Nel marzo scorso, all’avvio dell’ispezione, i magistrati dell’Aquila avevano risposto con una nota durissima all’azione di via Arenula e alla bufera politica che si era scatenata (a pochi giorni dal referendum): “In considerazione del clamore mediatico suscitato da recenti vicende giudiziarie, tuttora in fase istruttoria da più parti commentate anche con toni aggressivi e non continenti, è premura dei magistrati che lavorano presso gli uffici giudiziari minorili ed in particolare, presso il Tribunale per i minorenni di L’Aquila e la Procura minorile di L’Aquila, affermare che ogni iniziativa giudiziaria di loro competenza è ispirata esclusivamente ai principi di tutela dei diritti delle persone di minore età, come sanciti nella Costituzione e nelle fonti di diritto internazionale”. Alla chiusura dell’indagine ministeriale, gli ispettori avevano infine chiesto a Nordio l’archiviazione del fascicolo. E così è stato.
Il Tribunale per i minori dell’Aquila ha sospeso la responsabilità genitoriale di Catherine Birmingham e del marito Nathan Trevallion, disponendo l’allontanamento dei 3 figli, il 20 novembre scorso, nella casa protetta di Vasto. La famiglia viveva in una zona boschiva a Palmoli, in provincia di Chieti. “Un giorno parlerò della vicenda, sicuramente lo farò. Ma ora non sono in grado di farlo. I miei figli vogliono tornare a casa“, aveva detto la donna nei giorni scorsi a Domenica In glissando sul caso giudiziario. “Io sono cresciuta in una bellissima e numerosissima famiglia.
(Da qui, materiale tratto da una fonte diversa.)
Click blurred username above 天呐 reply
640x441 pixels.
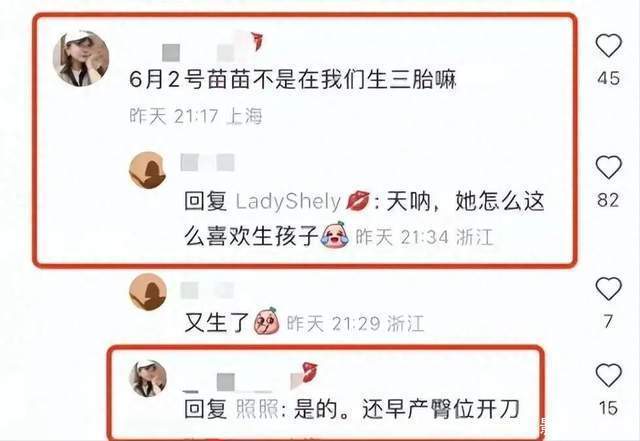[208, 163]
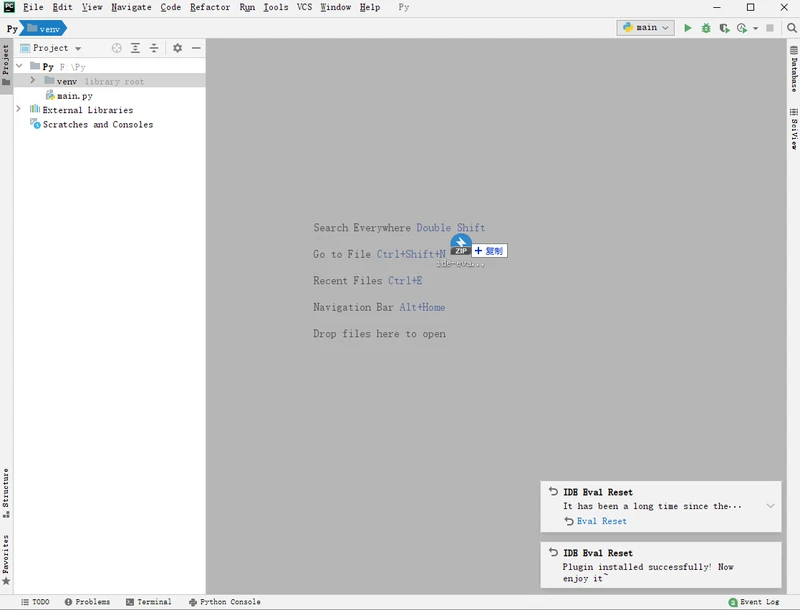
Task: Open the Terminal tab
Action: [x=148, y=602]
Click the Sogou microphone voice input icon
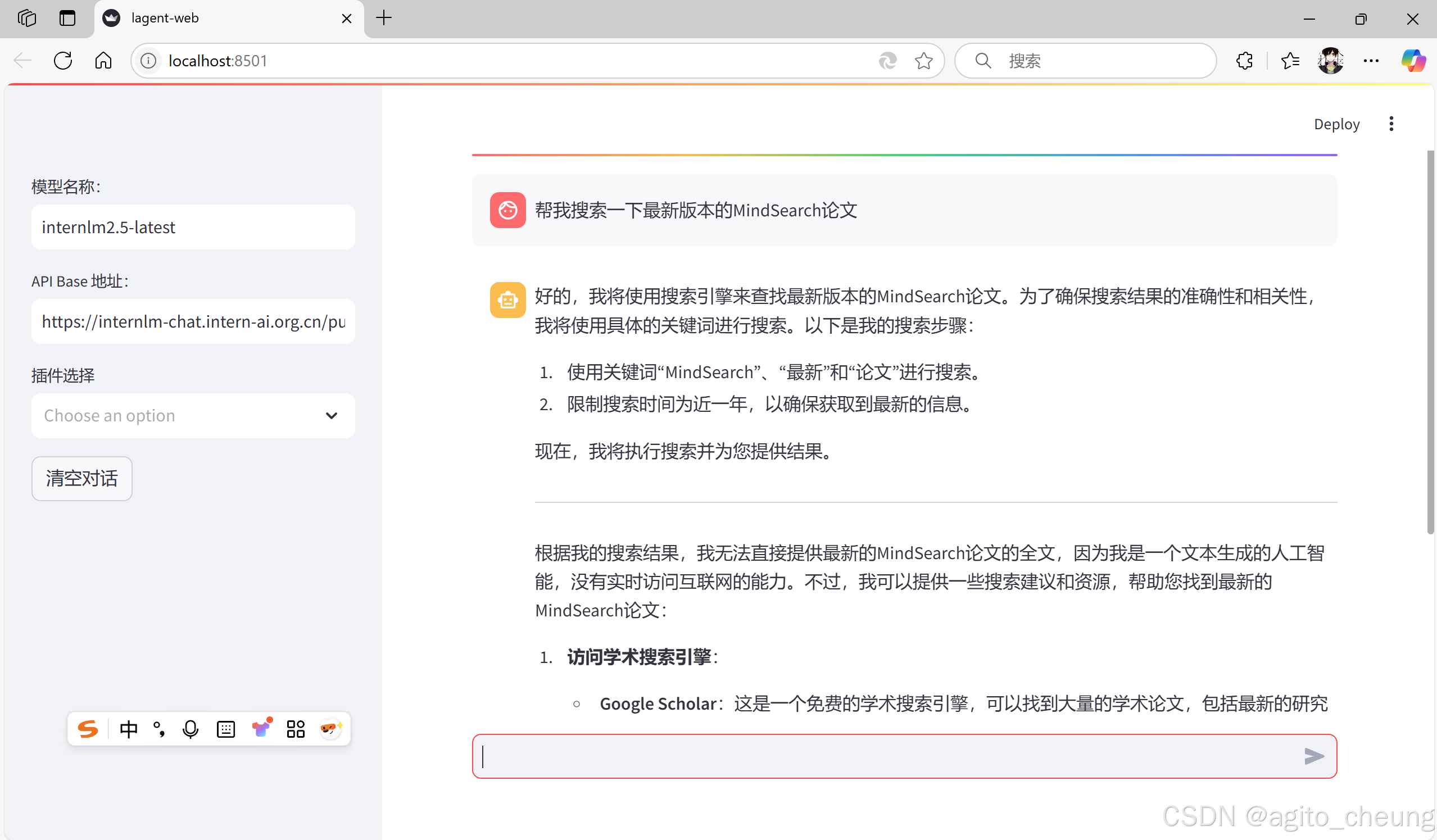 (x=191, y=729)
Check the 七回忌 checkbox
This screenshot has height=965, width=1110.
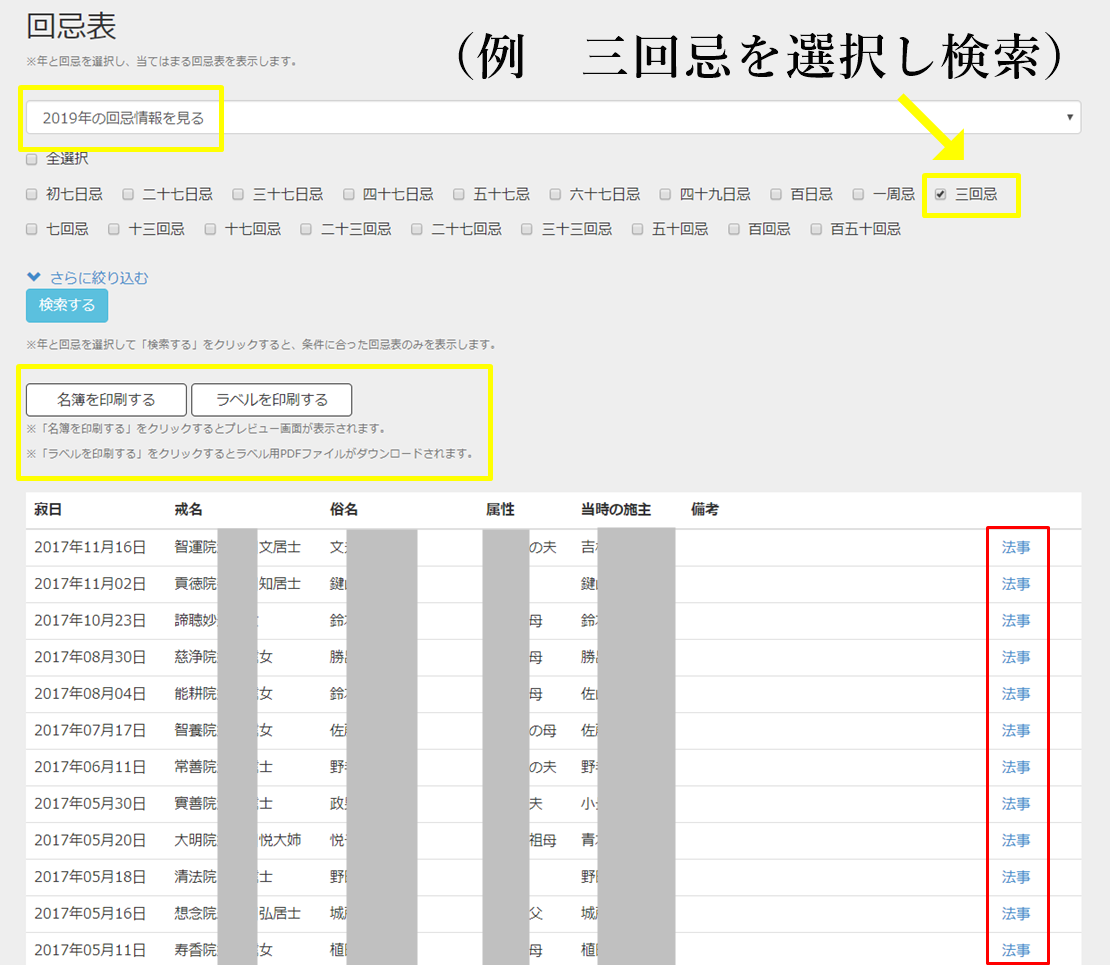point(31,228)
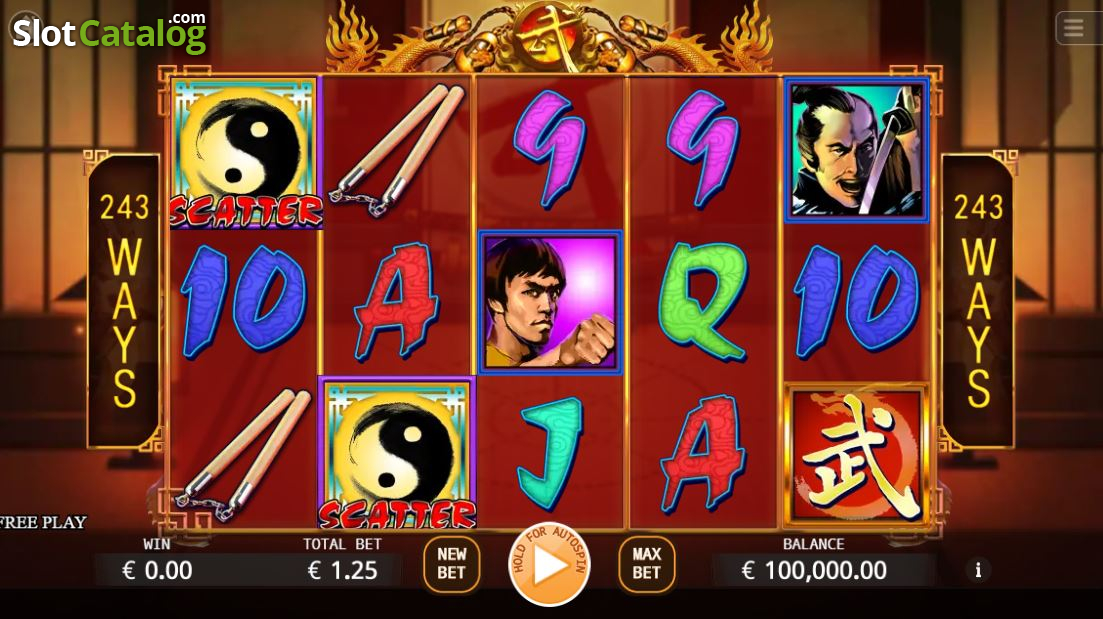1103x619 pixels.
Task: Click the balance amount display
Action: 814,570
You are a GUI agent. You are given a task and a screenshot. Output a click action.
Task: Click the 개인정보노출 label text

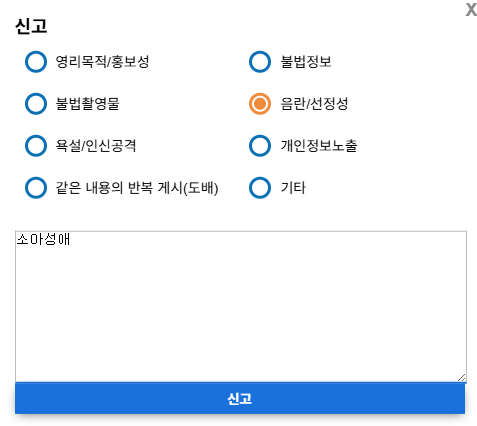(x=319, y=146)
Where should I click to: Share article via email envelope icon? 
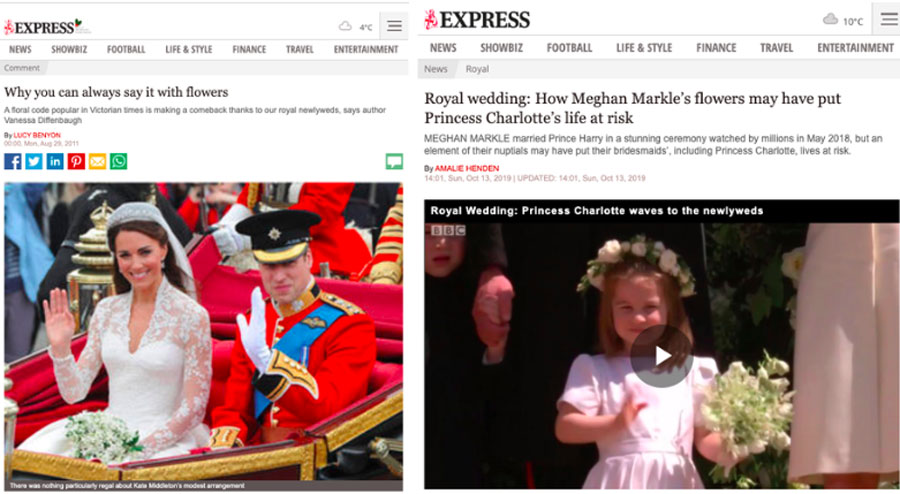coord(98,161)
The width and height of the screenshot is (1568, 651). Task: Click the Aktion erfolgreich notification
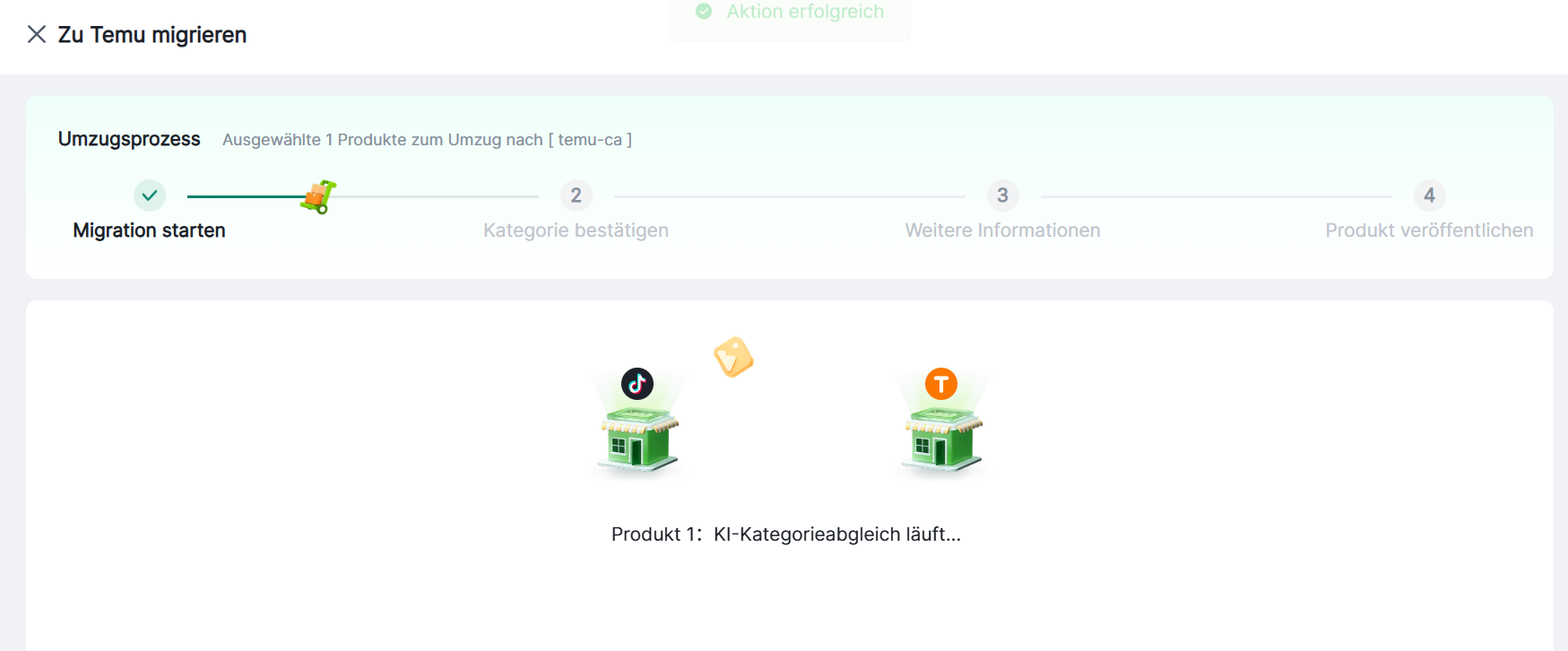789,13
Ho sempre voluto che anche i miei figli vivessero in una famiglia amorevole. Mia madre ha avuto 6 figlie, ho capito che era una super donna. La mia famiglia è sempre stata molto unita”, aveva poi aggiunto.
“Progettavamo un futuro per i nostri bambini nella natura, in salute e in pace. Abbiamo scelto una proprietà che era vicina ad una strada e ad alcuni villaggi, non era isolata. Volevamo avere legami e connessioni con la comunità. Se non avessimo avuto figli, probabilmente saremmo andati in Alaska. Abbiamo trascorso una vita meravigliosa fino a quando non è successo quello che tutti sapete”, aveva spiegato ancora. “Il mio futuro è con mio marito e con i miei figli. L’Italia ha mostrato un grande affetto per noi, tanti sono stati empatici e comprensivi. L’Italia ci ha costantemente sostenuto da quando ci siamo trasferiti qui. Abbiamo apprezzato questo luogo e vorremmo stare in un posto che continui a sostenerci. Voglio rimanere in Italia? Al momento sì, sicuramente”. Dopo mesi di contatti limitati a videochiamate e colloqui a distanza, Catherine può riabbracciare i suoi tre figli: l’incontro è stato organizzato a Gissi, in provincia di Chieti.